What is needed:
Present the lines below again, exactly as they stand.

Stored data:

*** Begin section ***

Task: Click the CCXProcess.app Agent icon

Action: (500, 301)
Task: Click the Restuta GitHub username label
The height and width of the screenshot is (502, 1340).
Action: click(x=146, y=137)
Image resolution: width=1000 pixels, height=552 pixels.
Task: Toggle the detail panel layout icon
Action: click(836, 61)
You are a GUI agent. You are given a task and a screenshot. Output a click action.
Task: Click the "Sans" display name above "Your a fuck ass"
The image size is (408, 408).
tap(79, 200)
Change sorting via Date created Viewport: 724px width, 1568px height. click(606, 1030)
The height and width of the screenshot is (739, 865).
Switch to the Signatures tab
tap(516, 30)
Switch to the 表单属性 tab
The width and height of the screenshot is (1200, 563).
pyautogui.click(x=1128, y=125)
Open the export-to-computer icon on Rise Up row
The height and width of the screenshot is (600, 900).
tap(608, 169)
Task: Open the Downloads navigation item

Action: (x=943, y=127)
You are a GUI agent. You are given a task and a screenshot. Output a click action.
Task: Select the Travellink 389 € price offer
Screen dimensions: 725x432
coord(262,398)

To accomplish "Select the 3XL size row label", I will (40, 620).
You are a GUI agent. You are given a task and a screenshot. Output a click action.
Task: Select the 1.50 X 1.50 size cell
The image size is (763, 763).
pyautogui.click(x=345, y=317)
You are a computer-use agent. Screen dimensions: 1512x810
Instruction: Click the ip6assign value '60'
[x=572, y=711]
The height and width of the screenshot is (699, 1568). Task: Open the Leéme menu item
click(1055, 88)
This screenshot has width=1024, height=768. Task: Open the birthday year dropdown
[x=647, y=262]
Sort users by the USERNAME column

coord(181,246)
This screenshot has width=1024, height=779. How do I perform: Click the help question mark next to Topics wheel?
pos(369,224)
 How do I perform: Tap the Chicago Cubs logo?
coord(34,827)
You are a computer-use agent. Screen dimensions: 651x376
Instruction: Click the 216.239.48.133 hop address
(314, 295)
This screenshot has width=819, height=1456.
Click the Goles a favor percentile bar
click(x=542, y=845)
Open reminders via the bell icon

*** End section ***

Response area:
Task: Click the CCXProcess.app Agent icon

Action: (500, 301)
Task: Click the Restuta GitHub username label
The height and width of the screenshot is (502, 1340).
Action: click(x=146, y=137)
Image resolution: width=1000 pixels, height=552 pixels.
Task: Toggle the detail panel layout icon
Action: click(836, 61)
You are a GUI agent. You are given a task and a screenshot. Output a click action.
Task: Click the "Sans" display name above "Your a fuck ass"
The image size is (408, 408).
tap(79, 200)
Change sorting via Date created Viewport: 724px width, 1568px height. click(606, 1030)
The height and width of the screenshot is (739, 865).
Switch to the Signatures tab
tap(516, 30)
Switch to the 表单属性 tab
The width and height of the screenshot is (1200, 563).
pyautogui.click(x=1128, y=125)
Open the export-to-computer icon on Rise Up row
The height and width of the screenshot is (600, 900).
tap(608, 169)
Task: Open the Downloads navigation item

Action: (x=943, y=127)
You are a GUI agent. You are given a task and a screenshot. Output a click action.
Task: Select the Travellink 389 € price offer
Screen dimensions: 725x432
coord(262,398)

To accomplish "Select the 3XL size row label", I will (40, 620).
You are a GUI agent. You are given a task and a screenshot. Output a click action.
Task: Select the 1.50 X 1.50 size cell
The image size is (763, 763).
pyautogui.click(x=345, y=317)
You are a computer-use agent. Screen dimensions: 1512x810
Instruction: Click the ip6assign value '60'
[x=572, y=711]
The height and width of the screenshot is (699, 1568). Task: Open the Leéme menu item
click(1055, 88)
This screenshot has width=1024, height=768. Task: Open the birthday year dropdown
[x=647, y=262]
Sort users by the USERNAME column

coord(181,246)
This screenshot has width=1024, height=779. How do I perform: Click the help question mark next to Topics wheel?
pos(369,224)
 How do I perform: Tap the Chicago Cubs logo?
coord(34,827)
You are a computer-use agent. Screen dimensions: 651x376
Instruction: Click the 216.239.48.133 hop address
(314, 295)
This screenshot has width=819, height=1456.
Click the Goles a favor percentile bar
click(x=542, y=845)
Open reminders via the bell icon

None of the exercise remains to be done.